Dr. Cachanosky is Associate Professor of Economics and Director of the Center for Free Enterprise at The University of Texas at El Paso Woody L. Hunt College of Business. He is also Fellow of the UCEMA Friedman-Hayek Center for the Study of a Free Society. He served as President of the Association of Private Enterprise Education (APEE, 2021-2022) and in the Board of Directors at the Mont Pelerin Society (MPS, 2018-2022).

He earned a Licentiate in Economics from the Pontificia Universidad Católica Argentina, a M.A. in Economics and Political Sciences from the Escuela Superior de Economía y Administración de Empresas (ESEADE), and his Ph.D. in Economics from Suffolk University, Boston, MA.

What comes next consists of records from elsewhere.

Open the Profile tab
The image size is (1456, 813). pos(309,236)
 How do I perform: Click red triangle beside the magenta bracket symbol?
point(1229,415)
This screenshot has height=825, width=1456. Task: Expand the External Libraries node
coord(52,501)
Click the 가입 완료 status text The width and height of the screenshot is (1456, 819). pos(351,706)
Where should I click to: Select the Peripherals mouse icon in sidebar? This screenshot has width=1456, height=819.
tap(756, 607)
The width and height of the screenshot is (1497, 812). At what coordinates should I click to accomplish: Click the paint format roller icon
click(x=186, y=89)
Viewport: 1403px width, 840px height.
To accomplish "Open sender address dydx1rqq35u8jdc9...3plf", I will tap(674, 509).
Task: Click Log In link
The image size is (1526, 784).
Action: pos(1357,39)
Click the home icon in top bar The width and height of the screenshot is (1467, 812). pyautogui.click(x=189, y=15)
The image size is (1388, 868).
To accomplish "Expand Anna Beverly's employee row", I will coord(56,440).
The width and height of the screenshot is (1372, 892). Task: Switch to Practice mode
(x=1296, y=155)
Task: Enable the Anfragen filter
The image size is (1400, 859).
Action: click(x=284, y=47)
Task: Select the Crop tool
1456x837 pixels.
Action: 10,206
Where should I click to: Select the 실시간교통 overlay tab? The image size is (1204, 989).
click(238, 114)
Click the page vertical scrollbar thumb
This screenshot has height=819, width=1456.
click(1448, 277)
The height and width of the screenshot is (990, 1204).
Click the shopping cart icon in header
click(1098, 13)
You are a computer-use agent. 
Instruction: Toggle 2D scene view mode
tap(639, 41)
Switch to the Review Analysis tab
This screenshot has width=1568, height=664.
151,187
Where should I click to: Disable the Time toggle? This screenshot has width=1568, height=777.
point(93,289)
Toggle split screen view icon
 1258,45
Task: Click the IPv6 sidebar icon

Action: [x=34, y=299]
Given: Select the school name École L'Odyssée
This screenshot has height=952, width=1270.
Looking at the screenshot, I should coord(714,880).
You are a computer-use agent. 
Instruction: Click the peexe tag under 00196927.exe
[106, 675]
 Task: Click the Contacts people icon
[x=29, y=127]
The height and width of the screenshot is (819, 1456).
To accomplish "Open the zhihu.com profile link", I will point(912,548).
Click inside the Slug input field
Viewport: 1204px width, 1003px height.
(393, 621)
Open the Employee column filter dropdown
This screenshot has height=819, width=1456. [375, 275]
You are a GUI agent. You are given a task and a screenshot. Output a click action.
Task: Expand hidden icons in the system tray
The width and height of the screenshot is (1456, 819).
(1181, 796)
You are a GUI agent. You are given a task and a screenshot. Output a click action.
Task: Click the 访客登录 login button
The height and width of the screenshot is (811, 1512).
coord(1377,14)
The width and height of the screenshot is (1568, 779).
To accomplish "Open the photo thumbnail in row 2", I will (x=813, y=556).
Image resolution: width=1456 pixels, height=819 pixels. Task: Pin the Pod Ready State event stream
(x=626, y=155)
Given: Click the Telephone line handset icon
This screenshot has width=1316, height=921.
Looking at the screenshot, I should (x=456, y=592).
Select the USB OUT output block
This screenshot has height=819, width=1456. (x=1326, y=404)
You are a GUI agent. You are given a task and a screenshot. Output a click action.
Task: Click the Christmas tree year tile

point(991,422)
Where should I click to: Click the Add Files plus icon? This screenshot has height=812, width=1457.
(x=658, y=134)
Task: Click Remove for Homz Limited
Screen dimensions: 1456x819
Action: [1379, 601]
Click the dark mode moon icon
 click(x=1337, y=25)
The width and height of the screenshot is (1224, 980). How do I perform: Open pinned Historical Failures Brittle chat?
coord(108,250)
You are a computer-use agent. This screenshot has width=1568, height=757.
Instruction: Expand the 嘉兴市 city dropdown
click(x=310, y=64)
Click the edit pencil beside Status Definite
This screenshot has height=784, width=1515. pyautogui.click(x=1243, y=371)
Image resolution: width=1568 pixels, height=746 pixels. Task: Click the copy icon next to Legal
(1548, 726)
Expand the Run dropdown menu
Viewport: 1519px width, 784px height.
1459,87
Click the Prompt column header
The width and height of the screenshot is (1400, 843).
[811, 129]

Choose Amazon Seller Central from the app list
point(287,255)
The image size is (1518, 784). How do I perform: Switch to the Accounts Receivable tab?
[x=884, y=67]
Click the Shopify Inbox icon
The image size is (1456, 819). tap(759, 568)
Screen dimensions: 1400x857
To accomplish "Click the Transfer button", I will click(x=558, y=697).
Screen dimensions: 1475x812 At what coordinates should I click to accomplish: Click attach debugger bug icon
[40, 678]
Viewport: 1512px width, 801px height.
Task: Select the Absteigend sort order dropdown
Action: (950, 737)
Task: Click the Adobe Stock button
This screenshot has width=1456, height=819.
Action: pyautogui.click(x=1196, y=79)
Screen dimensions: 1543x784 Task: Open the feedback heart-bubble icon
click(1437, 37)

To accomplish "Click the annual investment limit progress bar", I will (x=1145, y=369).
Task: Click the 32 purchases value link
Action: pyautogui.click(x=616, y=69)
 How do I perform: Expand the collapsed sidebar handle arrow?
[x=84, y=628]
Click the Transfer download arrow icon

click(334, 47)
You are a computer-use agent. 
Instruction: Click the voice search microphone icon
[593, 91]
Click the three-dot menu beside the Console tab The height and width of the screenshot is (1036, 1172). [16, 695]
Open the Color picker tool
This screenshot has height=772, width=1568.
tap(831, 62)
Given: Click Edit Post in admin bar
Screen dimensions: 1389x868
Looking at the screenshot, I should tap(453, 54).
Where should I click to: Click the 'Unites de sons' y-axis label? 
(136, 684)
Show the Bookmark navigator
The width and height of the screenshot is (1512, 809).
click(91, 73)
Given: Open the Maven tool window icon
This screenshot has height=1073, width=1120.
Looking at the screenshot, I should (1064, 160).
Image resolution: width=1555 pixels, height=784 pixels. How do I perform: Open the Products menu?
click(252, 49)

Dr. Cachanosky is author of Reflexiones Sobre la Economía Argentina (Instituto Acton Argentina, 2017), Monetary Equilibrium and Nominal Income Targeting (Routledge, 2019), and co-author of Austrian Capital Theory: A Modern Survey of the Essentials (Cambridge University Press, 2019), Capital and Finance: Theory and History (Routledge, 2020), and Dolarización: Una Solución para la Argentina (Editorial Claridad, 2022).

Dr. Cachanosky’s research has been published in outlets such as Journal of Economic Behavior & Organization, Public Choice, Journal of Institutional Economics, Quarterly Review of Economics and Finance, and Journal of the History of Economic Thought among other outlets.